◆ Exercise
From the listing below, copy only the lines running from the line that contains "952x720 pixels. How" to the line that contains "Click the Kurumsal İletişim Bilgileri heading", both included.

◇ ◇ ◇ ◇ ◇ ◇ ◇

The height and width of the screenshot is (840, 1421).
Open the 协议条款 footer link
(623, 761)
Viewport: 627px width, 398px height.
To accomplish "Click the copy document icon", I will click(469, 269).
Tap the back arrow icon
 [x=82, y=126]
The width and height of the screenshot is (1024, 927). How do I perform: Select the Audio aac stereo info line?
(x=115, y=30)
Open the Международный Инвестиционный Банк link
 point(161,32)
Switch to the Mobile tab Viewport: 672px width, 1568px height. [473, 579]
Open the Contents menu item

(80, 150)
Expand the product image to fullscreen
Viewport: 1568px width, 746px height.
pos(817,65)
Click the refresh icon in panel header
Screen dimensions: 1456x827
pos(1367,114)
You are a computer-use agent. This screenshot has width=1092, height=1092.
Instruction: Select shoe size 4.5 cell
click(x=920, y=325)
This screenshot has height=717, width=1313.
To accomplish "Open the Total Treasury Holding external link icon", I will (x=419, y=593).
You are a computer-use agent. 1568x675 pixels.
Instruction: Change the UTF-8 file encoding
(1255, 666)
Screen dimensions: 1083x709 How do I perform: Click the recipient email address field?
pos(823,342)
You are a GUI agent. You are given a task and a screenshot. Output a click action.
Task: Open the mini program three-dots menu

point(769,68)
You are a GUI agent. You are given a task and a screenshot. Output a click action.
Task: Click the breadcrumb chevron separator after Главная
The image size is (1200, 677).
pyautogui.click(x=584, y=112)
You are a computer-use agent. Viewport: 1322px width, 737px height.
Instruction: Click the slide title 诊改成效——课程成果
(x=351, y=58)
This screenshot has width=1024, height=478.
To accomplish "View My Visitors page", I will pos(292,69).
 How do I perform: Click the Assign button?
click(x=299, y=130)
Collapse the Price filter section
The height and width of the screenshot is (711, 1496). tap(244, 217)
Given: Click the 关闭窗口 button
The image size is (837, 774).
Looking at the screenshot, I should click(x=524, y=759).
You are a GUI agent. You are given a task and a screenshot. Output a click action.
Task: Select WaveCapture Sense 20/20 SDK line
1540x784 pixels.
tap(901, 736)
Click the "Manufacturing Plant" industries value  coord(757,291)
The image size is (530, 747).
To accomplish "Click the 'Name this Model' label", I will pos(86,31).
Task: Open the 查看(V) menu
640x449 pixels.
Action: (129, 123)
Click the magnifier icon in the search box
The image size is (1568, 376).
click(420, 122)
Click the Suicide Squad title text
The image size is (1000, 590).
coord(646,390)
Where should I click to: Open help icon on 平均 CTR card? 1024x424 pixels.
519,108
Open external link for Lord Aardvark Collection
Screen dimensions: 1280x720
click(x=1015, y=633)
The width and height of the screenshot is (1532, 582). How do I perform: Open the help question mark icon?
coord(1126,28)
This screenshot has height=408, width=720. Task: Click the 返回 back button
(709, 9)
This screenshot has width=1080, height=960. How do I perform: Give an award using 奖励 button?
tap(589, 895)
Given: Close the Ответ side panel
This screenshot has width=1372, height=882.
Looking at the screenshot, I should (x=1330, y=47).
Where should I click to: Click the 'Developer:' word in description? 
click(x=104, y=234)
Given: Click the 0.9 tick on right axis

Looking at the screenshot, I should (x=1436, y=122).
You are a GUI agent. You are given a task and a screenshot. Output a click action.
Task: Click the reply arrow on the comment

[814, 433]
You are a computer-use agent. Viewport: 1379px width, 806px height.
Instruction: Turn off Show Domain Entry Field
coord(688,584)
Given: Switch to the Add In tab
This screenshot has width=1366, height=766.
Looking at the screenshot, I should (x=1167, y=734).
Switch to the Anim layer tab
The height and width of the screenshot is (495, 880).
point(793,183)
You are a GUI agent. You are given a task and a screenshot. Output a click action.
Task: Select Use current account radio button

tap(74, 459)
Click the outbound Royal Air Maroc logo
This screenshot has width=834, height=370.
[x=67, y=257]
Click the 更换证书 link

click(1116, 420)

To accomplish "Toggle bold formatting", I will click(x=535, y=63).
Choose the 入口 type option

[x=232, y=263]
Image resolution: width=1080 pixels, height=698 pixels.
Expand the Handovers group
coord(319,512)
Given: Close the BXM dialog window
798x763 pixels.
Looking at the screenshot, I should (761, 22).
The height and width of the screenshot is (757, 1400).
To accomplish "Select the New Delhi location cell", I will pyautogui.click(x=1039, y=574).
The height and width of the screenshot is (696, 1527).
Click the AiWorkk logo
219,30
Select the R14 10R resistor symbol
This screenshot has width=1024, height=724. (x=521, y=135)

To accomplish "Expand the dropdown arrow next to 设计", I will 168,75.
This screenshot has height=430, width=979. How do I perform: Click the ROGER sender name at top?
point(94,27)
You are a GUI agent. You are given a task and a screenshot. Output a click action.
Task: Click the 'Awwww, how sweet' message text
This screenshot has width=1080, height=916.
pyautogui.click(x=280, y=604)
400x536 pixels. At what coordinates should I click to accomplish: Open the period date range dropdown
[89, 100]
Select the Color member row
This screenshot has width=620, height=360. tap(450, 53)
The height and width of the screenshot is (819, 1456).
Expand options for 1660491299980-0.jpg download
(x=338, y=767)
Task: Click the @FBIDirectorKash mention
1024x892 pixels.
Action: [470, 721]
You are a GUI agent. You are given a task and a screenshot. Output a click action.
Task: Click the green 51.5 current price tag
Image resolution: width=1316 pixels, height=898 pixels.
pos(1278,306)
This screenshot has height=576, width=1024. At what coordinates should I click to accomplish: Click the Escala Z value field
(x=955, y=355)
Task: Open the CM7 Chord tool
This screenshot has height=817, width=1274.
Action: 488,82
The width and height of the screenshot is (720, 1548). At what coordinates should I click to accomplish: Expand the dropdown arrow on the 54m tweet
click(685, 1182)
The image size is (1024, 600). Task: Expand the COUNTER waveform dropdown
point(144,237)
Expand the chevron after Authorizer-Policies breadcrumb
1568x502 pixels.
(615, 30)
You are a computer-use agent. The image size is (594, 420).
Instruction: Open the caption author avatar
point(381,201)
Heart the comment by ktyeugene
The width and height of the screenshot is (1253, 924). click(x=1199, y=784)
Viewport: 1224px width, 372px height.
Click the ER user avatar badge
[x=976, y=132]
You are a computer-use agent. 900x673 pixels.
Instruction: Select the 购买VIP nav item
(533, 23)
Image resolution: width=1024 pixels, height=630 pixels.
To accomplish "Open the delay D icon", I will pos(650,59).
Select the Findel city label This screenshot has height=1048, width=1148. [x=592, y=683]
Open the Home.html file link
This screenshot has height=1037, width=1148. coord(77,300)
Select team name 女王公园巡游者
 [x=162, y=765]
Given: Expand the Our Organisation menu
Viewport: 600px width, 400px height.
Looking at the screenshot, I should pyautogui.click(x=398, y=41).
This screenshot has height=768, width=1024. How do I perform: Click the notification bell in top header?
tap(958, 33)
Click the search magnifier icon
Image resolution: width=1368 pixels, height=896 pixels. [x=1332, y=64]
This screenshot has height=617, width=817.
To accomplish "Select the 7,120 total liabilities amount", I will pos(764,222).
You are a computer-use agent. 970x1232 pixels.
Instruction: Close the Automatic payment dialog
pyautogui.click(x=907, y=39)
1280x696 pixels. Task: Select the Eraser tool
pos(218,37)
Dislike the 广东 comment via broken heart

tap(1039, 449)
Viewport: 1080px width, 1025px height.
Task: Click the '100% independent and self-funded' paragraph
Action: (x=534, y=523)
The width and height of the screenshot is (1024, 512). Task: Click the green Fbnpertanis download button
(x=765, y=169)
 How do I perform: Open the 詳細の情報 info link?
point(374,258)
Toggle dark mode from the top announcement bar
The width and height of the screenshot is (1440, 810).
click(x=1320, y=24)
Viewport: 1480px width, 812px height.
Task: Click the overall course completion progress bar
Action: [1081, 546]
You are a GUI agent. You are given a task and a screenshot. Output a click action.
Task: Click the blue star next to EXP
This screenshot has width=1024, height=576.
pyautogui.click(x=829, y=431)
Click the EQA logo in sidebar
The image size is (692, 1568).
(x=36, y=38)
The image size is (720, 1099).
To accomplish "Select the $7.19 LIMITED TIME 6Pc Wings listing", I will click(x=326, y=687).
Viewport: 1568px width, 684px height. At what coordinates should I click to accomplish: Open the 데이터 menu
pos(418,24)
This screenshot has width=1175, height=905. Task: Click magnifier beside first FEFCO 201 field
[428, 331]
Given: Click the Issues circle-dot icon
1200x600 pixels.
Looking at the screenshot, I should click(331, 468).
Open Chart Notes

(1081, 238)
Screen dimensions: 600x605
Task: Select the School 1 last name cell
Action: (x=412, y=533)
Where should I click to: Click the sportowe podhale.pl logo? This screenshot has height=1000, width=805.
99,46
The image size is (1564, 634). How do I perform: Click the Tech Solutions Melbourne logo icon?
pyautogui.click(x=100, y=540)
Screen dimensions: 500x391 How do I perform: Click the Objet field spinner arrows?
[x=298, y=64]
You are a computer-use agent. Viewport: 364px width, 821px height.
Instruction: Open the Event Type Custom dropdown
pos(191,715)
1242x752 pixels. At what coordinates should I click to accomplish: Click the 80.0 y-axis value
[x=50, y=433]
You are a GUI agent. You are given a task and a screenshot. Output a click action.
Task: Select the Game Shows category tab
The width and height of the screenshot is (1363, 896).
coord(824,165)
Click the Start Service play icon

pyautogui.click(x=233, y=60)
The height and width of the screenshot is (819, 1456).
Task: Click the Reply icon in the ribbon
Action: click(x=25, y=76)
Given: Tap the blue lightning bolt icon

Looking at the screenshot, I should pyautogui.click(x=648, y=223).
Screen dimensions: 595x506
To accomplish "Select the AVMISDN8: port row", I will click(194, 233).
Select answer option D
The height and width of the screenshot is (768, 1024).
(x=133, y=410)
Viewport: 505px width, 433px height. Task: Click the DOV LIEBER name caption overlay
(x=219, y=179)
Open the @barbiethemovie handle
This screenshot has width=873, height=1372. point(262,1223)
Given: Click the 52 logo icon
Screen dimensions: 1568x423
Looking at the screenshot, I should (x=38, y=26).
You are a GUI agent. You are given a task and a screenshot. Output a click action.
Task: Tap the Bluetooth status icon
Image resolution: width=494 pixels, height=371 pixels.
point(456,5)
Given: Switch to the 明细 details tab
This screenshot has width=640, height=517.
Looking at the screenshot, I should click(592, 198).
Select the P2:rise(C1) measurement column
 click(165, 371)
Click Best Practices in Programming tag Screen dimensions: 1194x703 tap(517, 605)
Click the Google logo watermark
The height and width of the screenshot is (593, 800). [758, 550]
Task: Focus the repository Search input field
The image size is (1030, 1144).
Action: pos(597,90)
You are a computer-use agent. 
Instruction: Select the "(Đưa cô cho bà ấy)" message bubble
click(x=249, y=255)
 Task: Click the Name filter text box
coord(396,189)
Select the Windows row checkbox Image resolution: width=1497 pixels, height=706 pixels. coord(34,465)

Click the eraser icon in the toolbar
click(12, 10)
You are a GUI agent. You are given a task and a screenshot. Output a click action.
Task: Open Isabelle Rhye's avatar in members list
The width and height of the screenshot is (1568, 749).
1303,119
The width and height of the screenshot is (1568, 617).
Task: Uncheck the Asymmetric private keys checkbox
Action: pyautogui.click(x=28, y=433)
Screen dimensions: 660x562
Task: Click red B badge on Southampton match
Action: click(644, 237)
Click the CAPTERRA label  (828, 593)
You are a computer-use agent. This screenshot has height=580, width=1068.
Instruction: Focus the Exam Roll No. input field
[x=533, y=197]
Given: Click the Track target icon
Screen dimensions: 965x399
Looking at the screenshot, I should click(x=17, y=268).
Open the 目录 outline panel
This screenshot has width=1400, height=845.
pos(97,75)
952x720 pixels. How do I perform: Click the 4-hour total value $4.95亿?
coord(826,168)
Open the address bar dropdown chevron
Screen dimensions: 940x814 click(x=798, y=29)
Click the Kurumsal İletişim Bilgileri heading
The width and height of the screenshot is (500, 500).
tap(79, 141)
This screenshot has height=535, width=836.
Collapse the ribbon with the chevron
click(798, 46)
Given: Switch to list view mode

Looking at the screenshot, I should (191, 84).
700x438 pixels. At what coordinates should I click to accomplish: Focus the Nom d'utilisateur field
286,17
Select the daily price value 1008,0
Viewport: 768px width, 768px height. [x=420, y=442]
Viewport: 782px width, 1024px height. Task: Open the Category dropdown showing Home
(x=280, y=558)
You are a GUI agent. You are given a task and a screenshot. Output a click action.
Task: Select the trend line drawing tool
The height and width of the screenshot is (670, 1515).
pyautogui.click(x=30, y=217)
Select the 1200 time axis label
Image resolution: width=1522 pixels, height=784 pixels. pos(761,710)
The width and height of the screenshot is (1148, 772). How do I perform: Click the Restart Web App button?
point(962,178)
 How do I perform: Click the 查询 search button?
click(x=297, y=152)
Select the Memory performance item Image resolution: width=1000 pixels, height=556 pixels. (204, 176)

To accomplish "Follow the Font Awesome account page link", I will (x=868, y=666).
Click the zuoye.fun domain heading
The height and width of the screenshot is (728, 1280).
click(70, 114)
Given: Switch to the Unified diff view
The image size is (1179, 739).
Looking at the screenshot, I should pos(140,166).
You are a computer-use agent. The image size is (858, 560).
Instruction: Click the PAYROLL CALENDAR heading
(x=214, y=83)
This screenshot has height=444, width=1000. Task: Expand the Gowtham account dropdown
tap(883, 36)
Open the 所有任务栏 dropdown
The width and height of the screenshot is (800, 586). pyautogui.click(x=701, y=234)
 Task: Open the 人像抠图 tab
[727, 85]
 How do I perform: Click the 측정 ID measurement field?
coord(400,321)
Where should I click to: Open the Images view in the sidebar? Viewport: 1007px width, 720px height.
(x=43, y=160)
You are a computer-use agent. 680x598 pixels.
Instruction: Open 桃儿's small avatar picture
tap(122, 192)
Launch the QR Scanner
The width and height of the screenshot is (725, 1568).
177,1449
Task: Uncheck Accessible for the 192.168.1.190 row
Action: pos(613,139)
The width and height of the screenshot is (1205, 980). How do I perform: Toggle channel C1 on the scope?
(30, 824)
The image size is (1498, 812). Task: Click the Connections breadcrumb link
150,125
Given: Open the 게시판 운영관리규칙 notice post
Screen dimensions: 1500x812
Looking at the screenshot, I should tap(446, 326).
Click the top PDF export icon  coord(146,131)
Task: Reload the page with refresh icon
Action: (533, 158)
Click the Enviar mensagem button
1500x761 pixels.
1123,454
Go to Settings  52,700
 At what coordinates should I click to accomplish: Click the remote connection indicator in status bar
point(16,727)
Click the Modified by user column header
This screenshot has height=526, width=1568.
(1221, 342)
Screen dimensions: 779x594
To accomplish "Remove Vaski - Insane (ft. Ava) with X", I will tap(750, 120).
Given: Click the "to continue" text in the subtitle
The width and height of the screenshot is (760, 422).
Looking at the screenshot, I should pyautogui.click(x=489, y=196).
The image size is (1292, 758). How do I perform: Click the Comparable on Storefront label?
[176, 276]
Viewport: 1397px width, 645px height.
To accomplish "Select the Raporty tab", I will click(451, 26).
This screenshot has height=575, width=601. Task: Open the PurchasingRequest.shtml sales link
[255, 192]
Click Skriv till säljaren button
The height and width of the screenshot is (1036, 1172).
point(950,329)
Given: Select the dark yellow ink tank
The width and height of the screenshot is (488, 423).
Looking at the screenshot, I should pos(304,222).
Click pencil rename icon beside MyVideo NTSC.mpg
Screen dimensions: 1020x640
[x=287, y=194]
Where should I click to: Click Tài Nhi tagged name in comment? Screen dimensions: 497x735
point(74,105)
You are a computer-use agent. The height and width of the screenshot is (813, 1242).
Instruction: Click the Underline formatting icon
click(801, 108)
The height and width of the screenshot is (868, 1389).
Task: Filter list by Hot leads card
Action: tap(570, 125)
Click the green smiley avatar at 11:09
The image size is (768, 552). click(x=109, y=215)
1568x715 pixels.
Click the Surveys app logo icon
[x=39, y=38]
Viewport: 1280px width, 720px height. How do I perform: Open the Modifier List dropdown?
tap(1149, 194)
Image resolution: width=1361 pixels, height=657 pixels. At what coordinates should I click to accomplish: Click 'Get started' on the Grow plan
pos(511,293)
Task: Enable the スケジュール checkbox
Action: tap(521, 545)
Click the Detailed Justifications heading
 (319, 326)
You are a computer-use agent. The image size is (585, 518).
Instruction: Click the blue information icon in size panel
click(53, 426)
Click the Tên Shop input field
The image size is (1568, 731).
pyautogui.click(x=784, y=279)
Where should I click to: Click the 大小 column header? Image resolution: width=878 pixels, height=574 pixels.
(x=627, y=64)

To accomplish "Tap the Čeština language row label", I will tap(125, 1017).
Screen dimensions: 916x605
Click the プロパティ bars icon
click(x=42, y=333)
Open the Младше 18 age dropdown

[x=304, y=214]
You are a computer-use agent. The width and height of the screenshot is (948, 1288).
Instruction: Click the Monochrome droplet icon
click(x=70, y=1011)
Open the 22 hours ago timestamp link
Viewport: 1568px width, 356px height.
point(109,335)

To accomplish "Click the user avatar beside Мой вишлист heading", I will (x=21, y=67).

◇ ◇ ◇ ◇ ◇ ◇ ◇

◆ Task output
952x720 pixels. How do I perform: Click the 4-hour total value $4.95亿?
coord(826,168)
Open the address bar dropdown chevron
Screen dimensions: 940x814 click(x=798, y=29)
Click the Kurumsal İletişim Bilgileri heading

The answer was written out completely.